Source: Journal of Computing in Teacher Education, Volume 26, No. 1
(Fall 2009).

The Lewis & Clark Rediscovery Project is a technology professional development program designed to help teachers restructure teaching and learning practices in the classroom. The project also help teachers to foster technology use in the schools.

The 5-year program (extended into a 6th) was funded in 1999 with a grant from the U.S. Department of Education: Technology Innovation Challenge Grant.
The Rediscovery Project's "touchstones" include the historic record of challenges and encounters of Lewis and Clark and the Corps of Discovery on their epic expedition, community studies highlighting 200 years of change along the Lewis and Clark Trail, and the development of technology-infused inquiry in teaching and learning.

The program immersed 51 lead participant K–12 teachers in eight states along the Lewis and Clark Trail in activities designed to increase technology efficacy and facilitate the infusion of inquiry-based learning projects into their own classrooms.
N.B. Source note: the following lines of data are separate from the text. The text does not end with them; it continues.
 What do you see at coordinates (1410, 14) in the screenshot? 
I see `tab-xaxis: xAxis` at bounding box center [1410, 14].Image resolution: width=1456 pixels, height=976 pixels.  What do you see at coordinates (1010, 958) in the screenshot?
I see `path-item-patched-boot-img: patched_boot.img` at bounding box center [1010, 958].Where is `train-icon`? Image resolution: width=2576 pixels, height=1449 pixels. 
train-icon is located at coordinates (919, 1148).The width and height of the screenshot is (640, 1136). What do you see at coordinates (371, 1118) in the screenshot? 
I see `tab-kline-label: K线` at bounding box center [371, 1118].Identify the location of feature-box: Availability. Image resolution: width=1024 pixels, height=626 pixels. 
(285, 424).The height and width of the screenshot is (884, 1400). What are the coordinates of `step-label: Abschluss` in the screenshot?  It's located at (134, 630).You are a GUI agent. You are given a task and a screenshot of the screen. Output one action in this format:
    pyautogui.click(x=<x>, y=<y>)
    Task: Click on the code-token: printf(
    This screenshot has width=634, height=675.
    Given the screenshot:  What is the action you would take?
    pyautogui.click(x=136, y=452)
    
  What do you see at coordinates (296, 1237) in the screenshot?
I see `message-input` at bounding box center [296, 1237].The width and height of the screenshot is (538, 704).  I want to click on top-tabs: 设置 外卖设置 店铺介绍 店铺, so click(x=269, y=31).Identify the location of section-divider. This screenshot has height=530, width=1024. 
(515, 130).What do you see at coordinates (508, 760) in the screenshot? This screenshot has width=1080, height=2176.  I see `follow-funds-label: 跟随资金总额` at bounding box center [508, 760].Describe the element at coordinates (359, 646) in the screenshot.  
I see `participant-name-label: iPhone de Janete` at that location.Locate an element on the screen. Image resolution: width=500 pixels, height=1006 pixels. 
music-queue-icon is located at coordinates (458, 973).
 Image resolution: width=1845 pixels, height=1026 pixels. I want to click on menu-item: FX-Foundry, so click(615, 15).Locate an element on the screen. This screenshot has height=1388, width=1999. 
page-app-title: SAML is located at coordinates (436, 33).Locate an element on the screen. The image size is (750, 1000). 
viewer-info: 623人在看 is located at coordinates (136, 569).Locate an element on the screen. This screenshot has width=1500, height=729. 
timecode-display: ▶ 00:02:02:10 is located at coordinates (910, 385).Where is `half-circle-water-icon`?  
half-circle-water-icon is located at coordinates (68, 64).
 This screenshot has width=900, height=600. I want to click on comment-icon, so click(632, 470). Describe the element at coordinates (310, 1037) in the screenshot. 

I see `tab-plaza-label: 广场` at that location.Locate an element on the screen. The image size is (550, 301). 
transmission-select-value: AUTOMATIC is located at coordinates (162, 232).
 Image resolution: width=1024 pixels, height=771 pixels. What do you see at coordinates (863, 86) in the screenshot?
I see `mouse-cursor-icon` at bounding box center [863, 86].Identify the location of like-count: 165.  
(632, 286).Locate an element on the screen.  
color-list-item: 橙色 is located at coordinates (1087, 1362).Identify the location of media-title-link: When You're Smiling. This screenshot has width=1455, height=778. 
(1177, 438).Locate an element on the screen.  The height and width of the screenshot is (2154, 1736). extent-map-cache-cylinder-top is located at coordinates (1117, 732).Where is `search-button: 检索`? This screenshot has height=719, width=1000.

The participants are Lewis & Clark Rediscovery Project fellows who were successfully mentored through online courses and in summer workshops.

Fundamental to the success of the project was the development of a model to mentor teachers in the field and to help facilitate outreach and peer mentoring of technology infusion across many districts.

The authors have included in this review a description of the major Rediscovery professional development model strategies and activities, as well as lessons learned and emerging trends and movements in interactive online teaching and learning.